WASHINGTON – White House Chief of Staff Denis McDonough was ready to vent.

"I've had too much humble pie," he fumed, striding into a top aide's West Wing office. "That was the last slice. I'm full."

McDonough had just finished another hand-holding meeting with health care advocates anxious over the disastrous rollout of the health care law. For weeks, President Obama and White House officials had been apologizing for and promising fixes to a faulty website and an unmet promise to insurance holders that they could keep their policies.

McDonough's message: It was time to change tactics, quit lamenting the problems and start emphasizing the benefits of the health care overhaul.

Center of the maelstrom

When Obama assembled his second-term team his new chief of staff promptly put his energetic stamp on things. He increased White House outreach to lawmakers, worked to rebuild relations with the Cabinet and stepped up contacts with business leaders.

Ten months later, the native of Stillwater, Minn., is trying to manage one of the roughest patches in Obama's presidency as the White House labors to explain how the president got blindsided by the problematic enrollment launch of his health care law. As the president's gatekeeper, McDonough is at the center of the maelstrom, charged with deciding what the president needs to know and when.

With his periodic treks to the Capitol and his credentials as a former Senate staffer, McDonough has built a deep reserve of good will among lawmakers from both parties. But the botched health care rollout has angered many lawmakers, including Democrats. "This is so important to the president, this is his signature issue," said Rep. Elijah Cummings, the top Democrat on the Committee on Oversight and Government Reform. "Not only is it his signature issue, it is the signature issue for the Republicans on the negative side. That's a hell of a combination."

McDonough is now holding evening meetings every day with key players in the health care rollout. "We went straight into problem solving," he said last week. "… We knew that we would be confronted with challenges along the way. We are focused on getting it working, absolutely, and we're making good progress on that."

'His personal mission'

Indeed, how the health care website performs on Dec. 1 and beyond will be an acid test of McDonough's leadership and crisis management. Of all the chiefs of staff who have worked for Obama, McDonough, 43, who rides his bike to work two or three times a week, has the closest relationship with the president.
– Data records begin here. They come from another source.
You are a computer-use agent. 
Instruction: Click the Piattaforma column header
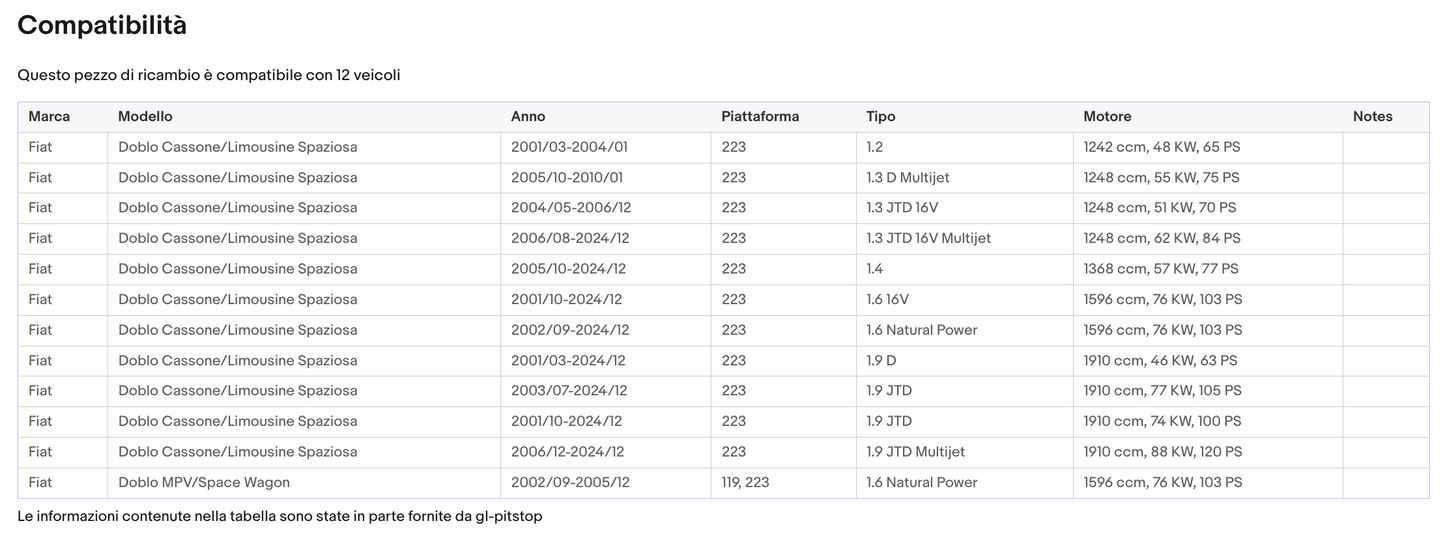(x=760, y=117)
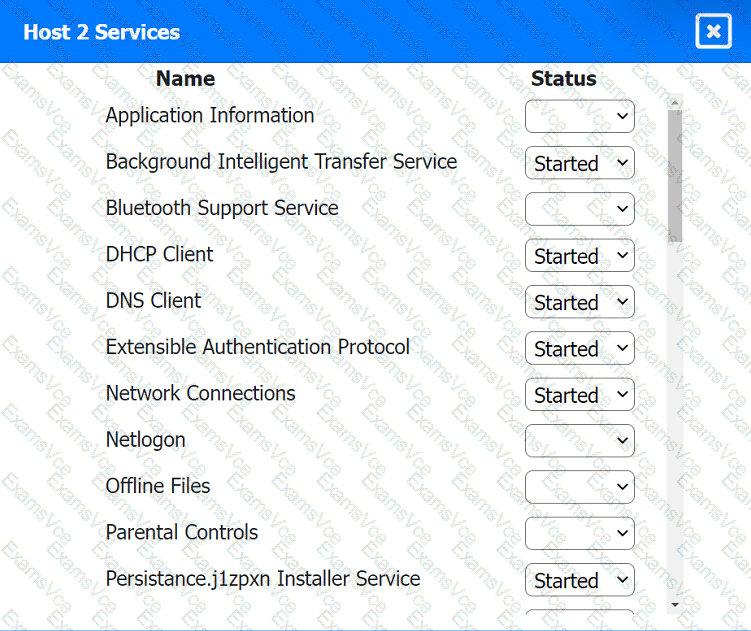
Task: Click the Status column header
Action: [563, 79]
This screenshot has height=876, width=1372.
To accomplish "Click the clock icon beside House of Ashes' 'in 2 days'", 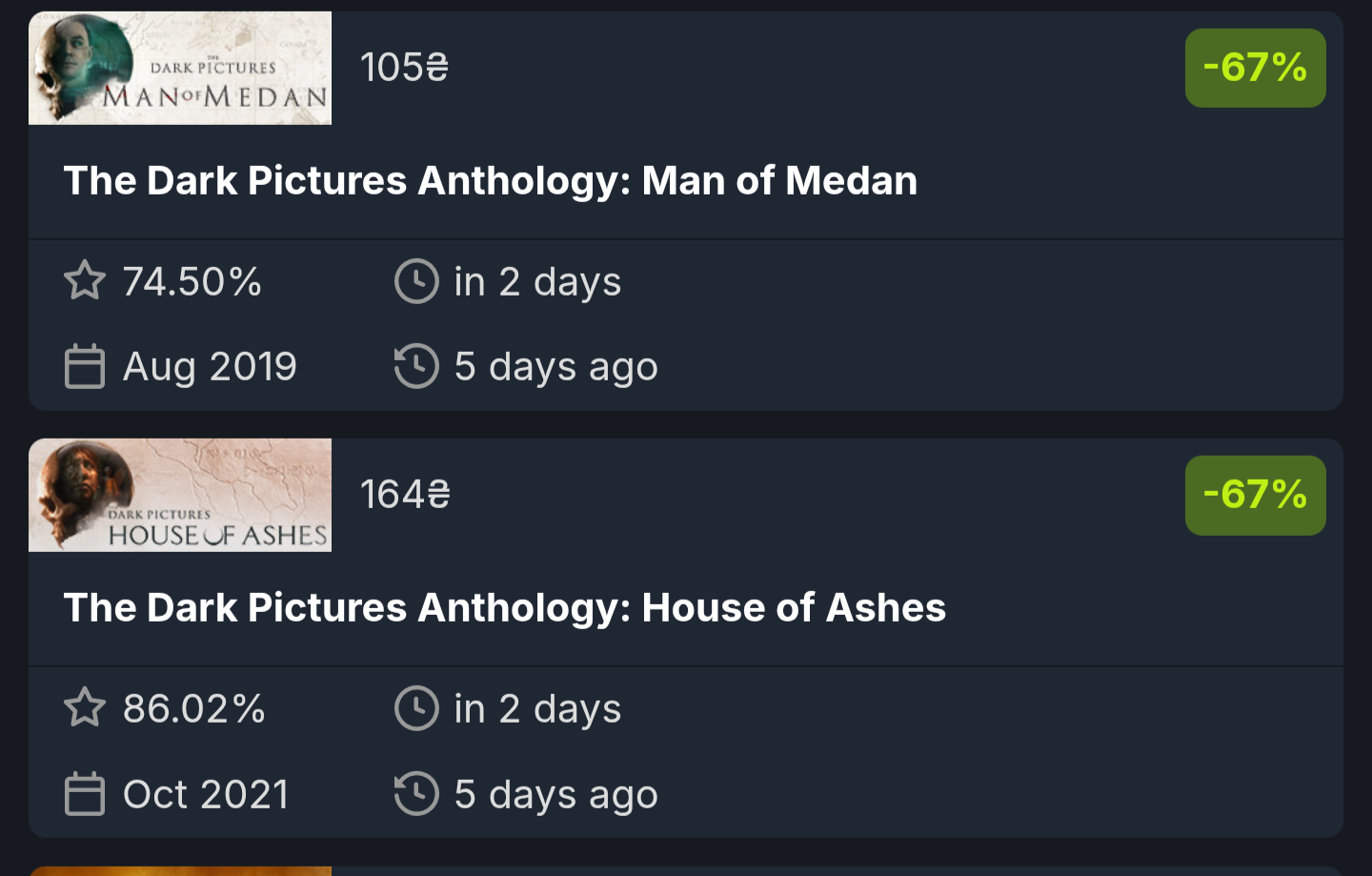I will pyautogui.click(x=416, y=708).
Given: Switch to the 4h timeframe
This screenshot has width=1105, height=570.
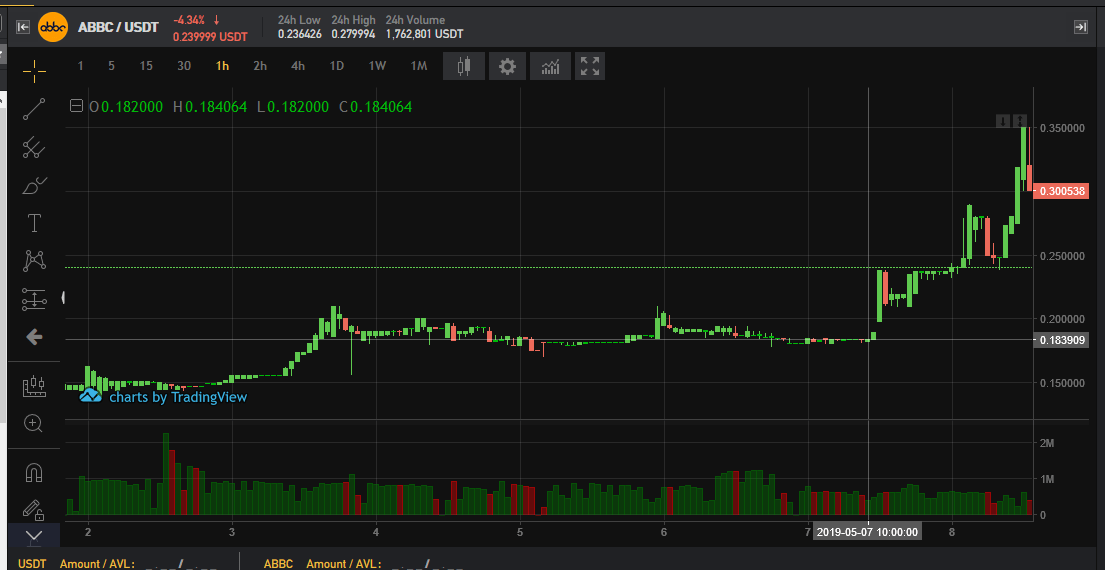Looking at the screenshot, I should pos(297,66).
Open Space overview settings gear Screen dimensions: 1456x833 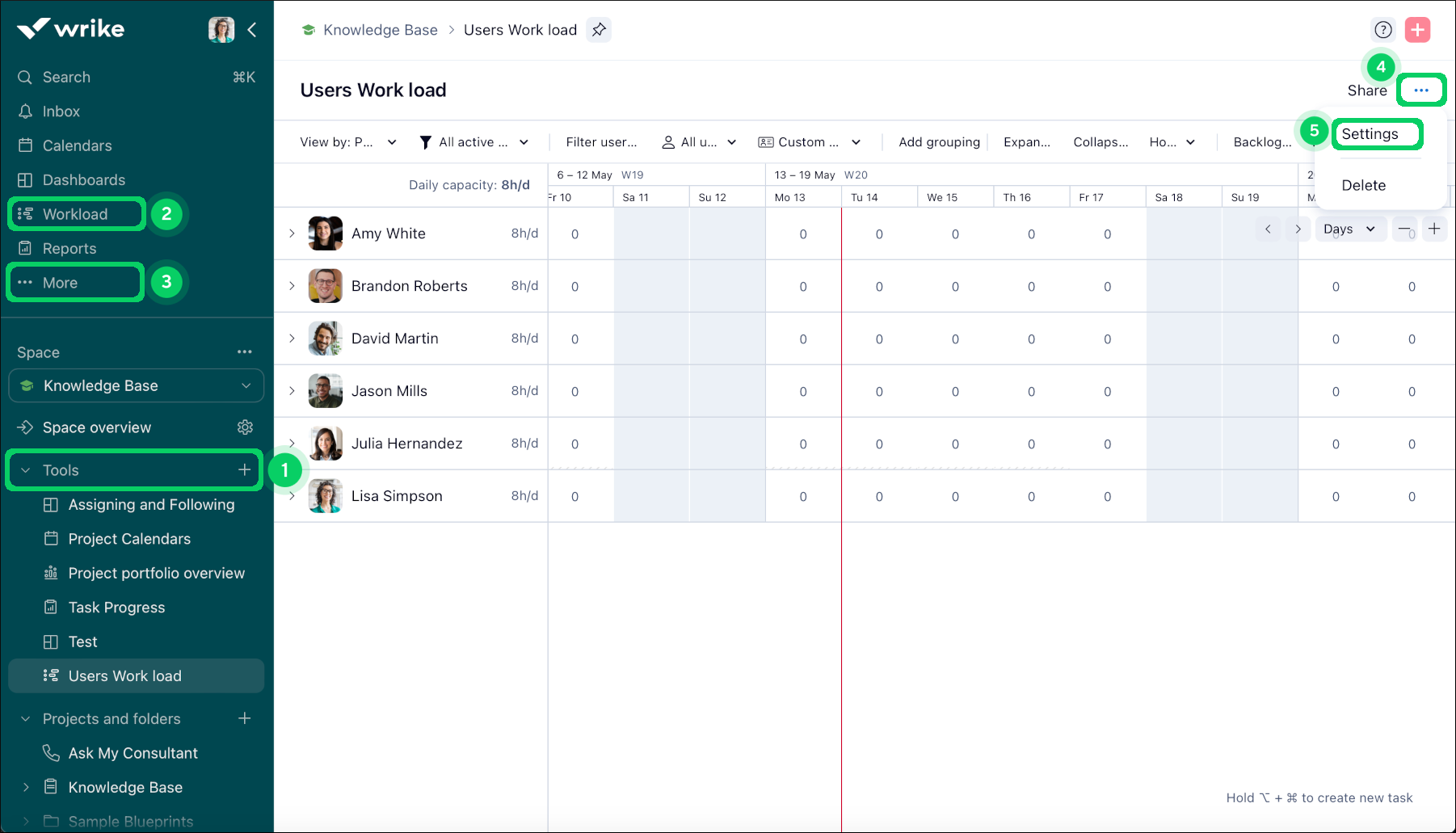(245, 427)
He has been at the center of all recent White House eruptions, from seeking congressional approval for military action against Syria to revelations the National Security Agency had spied on allied leaders.

Still, the debacle has been damaging. Obama's public approval ratings have sunk. Friends and colleagues say McDonough has taken much of the blow on himself.

"Denis takes everything personally. Nobody is going to be harder on Denis than himself," said Ben Rhodes, a deputy White House national security adviser. "He was angry, frustrated, all of the above. If there is a problem, it is his personal mission to fix it, even if it is beyond his direct capacity to do so."